_THE TASK_.
Reproduce the full listing that appears beneath this instruction exactly.
##### RECORDS PROVIDED
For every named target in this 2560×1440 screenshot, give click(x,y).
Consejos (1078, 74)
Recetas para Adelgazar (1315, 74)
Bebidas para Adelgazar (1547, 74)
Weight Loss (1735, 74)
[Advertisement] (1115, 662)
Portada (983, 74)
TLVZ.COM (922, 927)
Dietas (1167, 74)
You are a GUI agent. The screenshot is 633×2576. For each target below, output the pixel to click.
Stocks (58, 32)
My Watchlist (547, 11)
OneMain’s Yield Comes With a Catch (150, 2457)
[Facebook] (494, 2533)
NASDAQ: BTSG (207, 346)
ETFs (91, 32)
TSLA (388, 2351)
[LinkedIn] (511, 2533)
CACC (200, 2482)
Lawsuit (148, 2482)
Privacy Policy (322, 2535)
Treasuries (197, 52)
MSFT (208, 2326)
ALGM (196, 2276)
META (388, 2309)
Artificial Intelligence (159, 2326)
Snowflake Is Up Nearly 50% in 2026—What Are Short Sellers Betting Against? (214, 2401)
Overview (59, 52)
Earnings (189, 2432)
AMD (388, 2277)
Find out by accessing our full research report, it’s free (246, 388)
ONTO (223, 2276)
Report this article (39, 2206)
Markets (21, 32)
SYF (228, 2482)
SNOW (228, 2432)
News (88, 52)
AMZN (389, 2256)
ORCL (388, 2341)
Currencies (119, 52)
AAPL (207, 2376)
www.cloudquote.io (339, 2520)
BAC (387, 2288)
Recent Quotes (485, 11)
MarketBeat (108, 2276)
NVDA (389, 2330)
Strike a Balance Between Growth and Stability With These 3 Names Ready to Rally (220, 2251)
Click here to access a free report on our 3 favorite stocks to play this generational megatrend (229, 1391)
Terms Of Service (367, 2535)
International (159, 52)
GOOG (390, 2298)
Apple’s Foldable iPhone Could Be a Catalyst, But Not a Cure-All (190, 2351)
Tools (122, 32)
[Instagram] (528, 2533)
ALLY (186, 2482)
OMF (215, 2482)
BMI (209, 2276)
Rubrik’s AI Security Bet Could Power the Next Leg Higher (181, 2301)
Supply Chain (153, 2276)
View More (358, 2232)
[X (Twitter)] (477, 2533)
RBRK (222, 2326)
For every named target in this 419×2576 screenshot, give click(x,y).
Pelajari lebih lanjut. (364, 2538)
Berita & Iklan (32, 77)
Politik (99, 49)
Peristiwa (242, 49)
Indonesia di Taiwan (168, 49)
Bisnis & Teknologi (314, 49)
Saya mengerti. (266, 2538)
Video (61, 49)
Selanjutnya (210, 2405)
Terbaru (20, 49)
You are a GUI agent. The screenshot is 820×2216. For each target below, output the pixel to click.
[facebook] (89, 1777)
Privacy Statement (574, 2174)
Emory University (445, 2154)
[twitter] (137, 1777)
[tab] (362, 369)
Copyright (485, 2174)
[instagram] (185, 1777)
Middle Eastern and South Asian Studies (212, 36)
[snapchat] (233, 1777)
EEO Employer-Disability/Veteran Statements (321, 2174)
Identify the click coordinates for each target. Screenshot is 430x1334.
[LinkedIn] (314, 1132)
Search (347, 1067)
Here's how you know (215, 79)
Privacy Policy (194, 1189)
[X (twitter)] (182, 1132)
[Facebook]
##########
_EXERCISE SOLUTION_.
For every named target in this 2560×1440 screenshot, give click(x,y).
Consejos (1078, 74)
Recetas para Adelgazar (1315, 74)
Bebidas para Adelgazar (1547, 74)
Weight Loss (1735, 74)
[Advertisement] (1115, 662)
Portada (983, 74)
TLVZ.COM (922, 927)
Dietas (1167, 74)
You are a GUI agent. The screenshot is 633×2576. For each target below, output the pixel to click.
Stocks (58, 32)
My Watchlist (547, 11)
OneMain’s Yield Comes With a Catch (150, 2457)
[Facebook] (494, 2533)
NASDAQ: BTSG (207, 346)
ETFs (91, 32)
TSLA (388, 2351)
[LinkedIn] (511, 2533)
CACC (200, 2482)
Lawsuit (148, 2482)
Privacy Policy (322, 2535)
Treasuries (197, 52)
MSFT (208, 2326)
ALGM (196, 2276)
META (388, 2309)
Artificial Intelligence (159, 2326)
Snowflake Is Up Nearly 50% in 2026—What Are Short Sellers Betting Against? (214, 2401)
Overview (59, 52)
Earnings (189, 2432)
AMD (388, 2277)
Find out by accessing our full research report, it’s free (246, 388)
ONTO (223, 2276)
Report this article (39, 2206)
Markets (21, 32)
SYF (228, 2482)
SNOW (228, 2432)
News (88, 52)
AMZN (389, 2256)
ORCL (388, 2341)
Currencies (119, 52)
AAPL (207, 2376)
www.cloudquote.io (339, 2520)
BAC (387, 2288)
Recent Quotes (485, 11)
MarketBeat (108, 2276)
NVDA (389, 2330)
Strike a Balance Between Growth and Stability With These 3 Names Ready to Rally (220, 2251)
Click here to access a free report on our 3 favorite stocks to play this generational megatrend (229, 1391)
Terms Of Service (367, 2535)
International (159, 52)
GOOG (390, 2298)
Apple’s Foldable iPhone Could Be a Catalyst, But Not a Cure-All (190, 2351)
Tools (122, 32)
[Instagram] (528, 2533)
ALLY (186, 2482)
OMF (215, 2482)
BMI (209, 2276)
Rubrik’s AI Security Bet Could Power the Next Leg Higher (181, 2301)
Supply Chain (153, 2276)
View More (358, 2232)
[X (Twitter)] (477, 2533)
RBRK (222, 2326)
For every named target in this 419×2576 screenshot, give click(x,y).
Pelajari lebih lanjut. (364, 2538)
Berita & Iklan (32, 77)
Politik (99, 49)
Peristiwa (242, 49)
Indonesia di Taiwan (168, 49)
Bisnis & Teknologi (314, 49)
Saya mengerti. (266, 2538)
Video (61, 49)
Selanjutnya (210, 2405)
Terbaru (20, 49)
You are a GUI agent. The screenshot is 820×2216. For each target below, output the pixel to click.
[facebook] (89, 1777)
Privacy Statement (574, 2174)
Emory University (445, 2154)
[twitter] (137, 1777)
[tab] (362, 369)
Copyright (485, 2174)
[instagram] (185, 1777)
Middle Eastern and South Asian Studies (212, 36)
[snapchat] (233, 1777)
EEO Employer-Disability/Veteran Statements (321, 2174)
Identify the click coordinates for each target. Screenshot is 430x1334.
[LinkedIn] (314, 1132)
Search (347, 1067)
Here's how you know (215, 79)
Privacy Policy (194, 1189)
[X (twitter)] (182, 1132)
[Facebook]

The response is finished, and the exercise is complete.